Keywords

1 Introduction

Detection and tracking of vehicles in a video allows to estimate every vehicle trajectory while they remain in the scene. This has applications in a wide range of tasks: vehicle counting, accident detection, roundabout entry/exit analysis or assisted traffic surveillance. In a real-life scenario speed and robustness are a must, which translate to the requisites of real-time performance and occlusion handling.

In terms of the current tracking solutions we can distinguish two types: low-level and high-level trackers. The former exploits the visual information in the current frame to find the object of interest while the latter can use more complex information to estimate the new object position (probabilistic models, environment maps, etc.). Current low-level trackers [2, 5, 7] cannot handle total occlusions and do not provide a framework for multiple object tracking. In addition, the best current solutions require a high end GPU or do not operate in real time with multiple objects on CPU [7, 20].

In recent years, the high-level tracking problem has been focused as a tracking-by-detection approach [1]. This framework considers the tracking task as a data association problem between detections and trackers over time. This assumes the existence of reliable detections in every frame of a video, something that in a real-life scenario is not a valid option as current state-of-the-art deep-learning based detectors operate above 75 ms per frame [17].

In this paper, we present a traffic monitoring system that performs multiple object detection and tracking in a video in real-time handling total occlusions. The system is composed of a deep-learning based detector, a low-level Discriminative Correlation Filter (DCF) based tracker, a high-level Kalman Filter based tracker and data association based on the Hungarian algorithm.
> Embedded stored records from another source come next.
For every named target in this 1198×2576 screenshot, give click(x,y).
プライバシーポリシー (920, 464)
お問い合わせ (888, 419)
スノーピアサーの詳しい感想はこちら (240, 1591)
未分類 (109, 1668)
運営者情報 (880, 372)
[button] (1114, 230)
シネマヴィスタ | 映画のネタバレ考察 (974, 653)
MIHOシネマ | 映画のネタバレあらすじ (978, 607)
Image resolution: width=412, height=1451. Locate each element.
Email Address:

The contributions of our proposal are:

  • A traffic monitoring system that can process more than 400 vehicles simultaneously in videos with HD resolution in real-time.
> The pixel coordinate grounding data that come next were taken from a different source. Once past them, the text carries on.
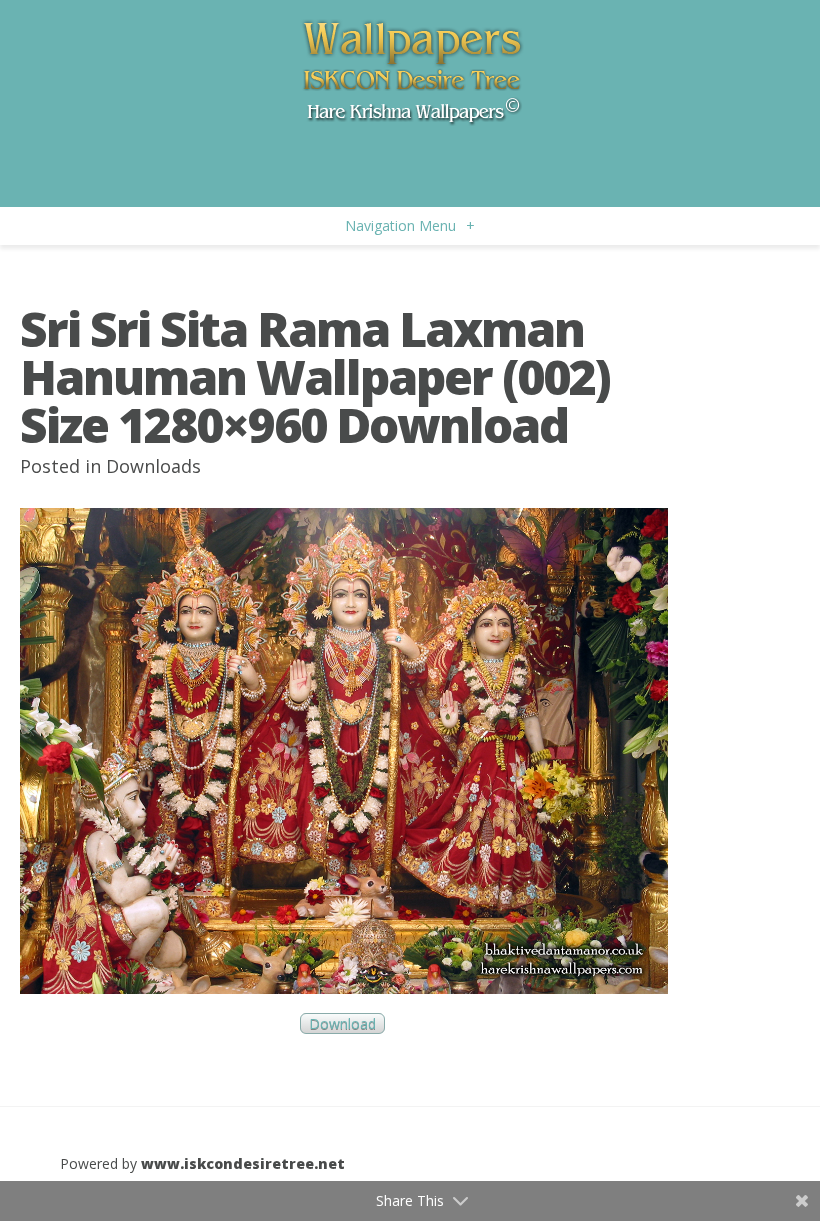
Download (342, 1023)
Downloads (153, 466)
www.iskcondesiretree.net (243, 1163)
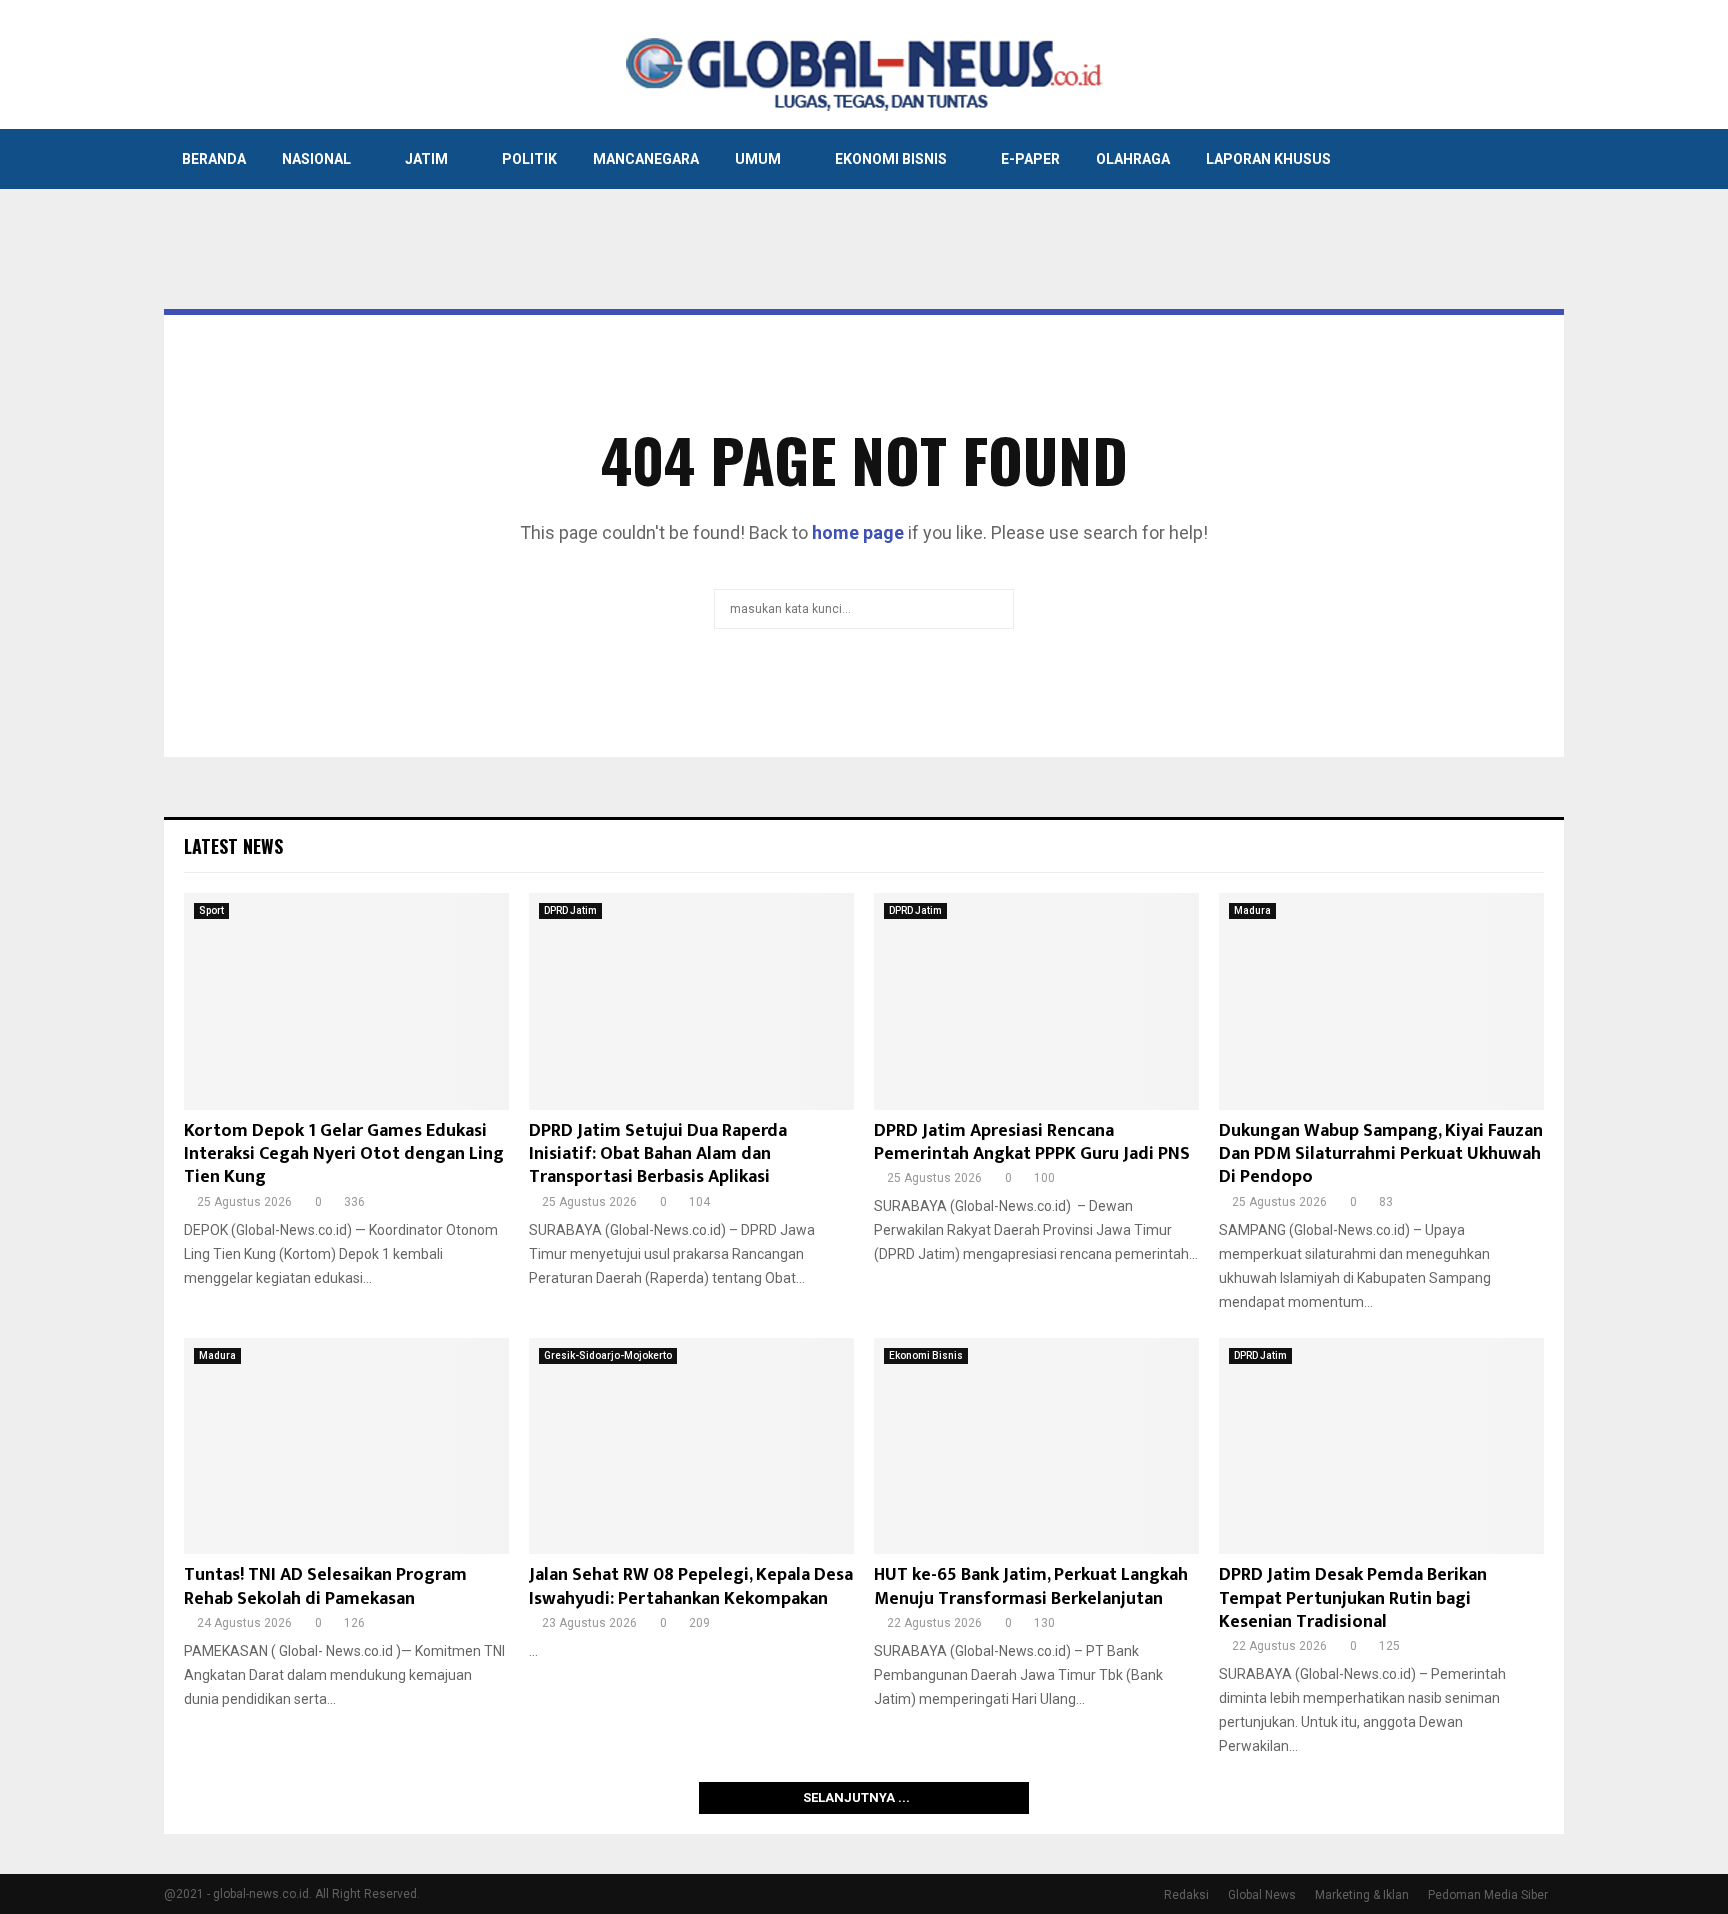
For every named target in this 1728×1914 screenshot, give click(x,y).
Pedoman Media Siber (1488, 1895)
  • The system also handles occlusions by detecting the upcoming occlusion and searching the occluded vehicle in a zone called ROI (Region-Of-Interest) that is proportional to the error degree in the tracking process. We provide a metric for on-line tracking failure detection by estimating the distance between two independent tracking methods allowing us to update the system’s tracking error accordingly.

  • We extend our system for solving a real-life traffic application: roundabout I/O (Input/Output) with near 1,000 vehicles.

The rest of this paper is structured as follows. Section 2 gives an overview of closely related work. In Sect. 3 we explain the details of our approach. In Sect. 4 we discuss the implementation details of our system and introduce the traffic application developed. Finally, conclusions are given in Sect. 5.

2 Related Work

Traffic monitoring systems detect and track all the vehicles in a video sequence. This task presents two main challenges: to manage total occlusions and to operate in real-time with multiple vehicles.

The work in the field of object detection is mainly based on deep convolutional neural networks (ConvNets). One of the first works in this area was R-CNN [12] which uses a region proposal algorithm (such as selective search [23] or edge boxes [25]) and applies a classification network to each of them. Improving the previous approach, Fast-RCNN [11] introduces the regions in an intermediate stage of the network, thus, saving a lot of computing time. Finally, becoming the milestone in the object detection field, Faster-RCNN [22] introduces a region proposal algorithm based entirely on a neural network called the Region Proposal Network (RPN). The RPN uses the information from intermediate layers of a standard classification network to provide different locations in which an object may appear.

To improve the performance of the proposal of regions in all possible scales, Lin et al. [18] replicate the RPN from Faster-RCNN in several layers of the network in which deeper feature maps are combined with shallower ones. The shallower the layer the smaller the object it will locate. This approach, called Feature Pyramid Network (FPN) obtains outstanding results as shown in the COCO detection challenge 2016 [19]. All these approaches present a high level of performance but, their main limitation is their computational cost, which makes them harder to use in applications that demand real-time performance.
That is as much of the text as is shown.